Bishops prior to 1984 were bishops of the Missionary Jurisdiction of the South; bishops from 1984 to the present were bishops of the Diocese of the Southeast.

| Name | Years |
|---|---|
| Peter Fayssoux Stevens | 1879–1909 |
| Arthur Pengelley | 1909–1922 |
| Joseph E. Kearney | 1922–1958 |
| William Jerdan Jr. | 1960–1987 |
| Sanco K. Rembert | 1987–1998 |
| James C. West | 1998–2006 |
| Alphonza Gadsden Sr | 2007–2020 |
| William J. White | 2020–2022 |
| Willie J. Hill Jr. | 2022–present |

==Parishes==
As of 2023, the Diocese of the Southeast had 32 parishes. Notable parishes in the diocese include St. John's REC in Charleston.

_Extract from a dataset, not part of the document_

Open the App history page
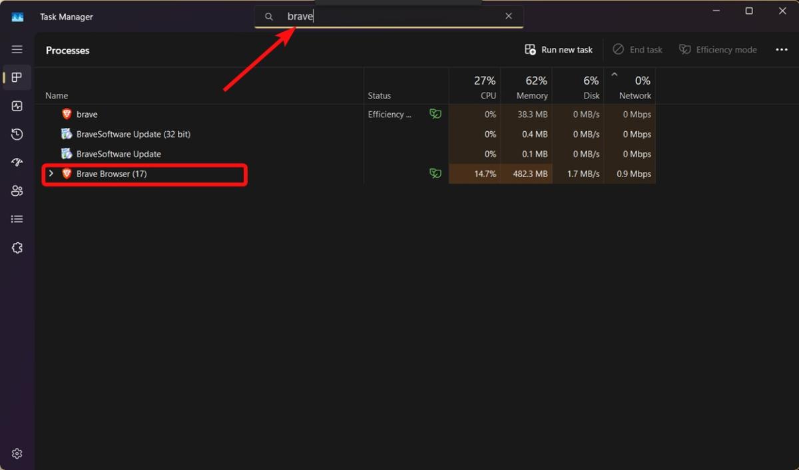799x470 pixels. point(17,134)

==Cummins Memorial Theological Seminary==

The diocesan seminary trains students within and outside of the Anglican tradition; both men and women are eligible to enroll. It is the oldest American seminary that has historically trained African Americans for ministry in the Episcopal tradition. Mirroring the demographics of the diocese, it has a mostly black student body. As of 2020, it was unaccredited and mostly operated as a night school for those who work full-time, offering a master of divinity, master of arts in Christian leadership, and bachelor of theology degrees.

===History===
The seminary was founded by Bishop Peter Fayssoux Stevens in 1876 as the Bishop Cummins Training School in Charleston in honor of the late Bishop Cummins. It moved to Summerville in 1924.The school received a state charter as a seminary in 1939.

It operated from a former hospital in Summerville until 1966, when declining enrollment resulted in the seminary's closure. It was revived in 1979 by bishops William Jerdan Jr. and Sanco Rembert, and the present campus and diocesan headquarters on South Main Street was purchased in 1980.

In January 2020, the seminary announced the raising of $100,000 toward its endowment fund with a goal of achieving accreditation through the Transnational Association of Christian Colleges and Schools. Glenvil Gregory, a former U.S. Army chaplain and REC minister in South Carolina, was appointed dean in 2024.

===Campus===
The 3 acre seminary campus includes a main building that houses classrooms, a library, the diocesan offices and archives, and a dormitory. The main building was built as a Victorian residence in 1901 for businessman Milton P. Skinner. It was used as a private residence until 1952, when it became the site of the Pinewood School. The seminary campus also includes a small wooden chapel known as Pengelley Memorial Chapel, after former Bishop Arthur Pengelley. St. Paul's Reformed Episcopal Church meets in the chapel, which was previously the St. Barbabas Mission, a chapel established by St. Paul's Episcopal Church in Summerville.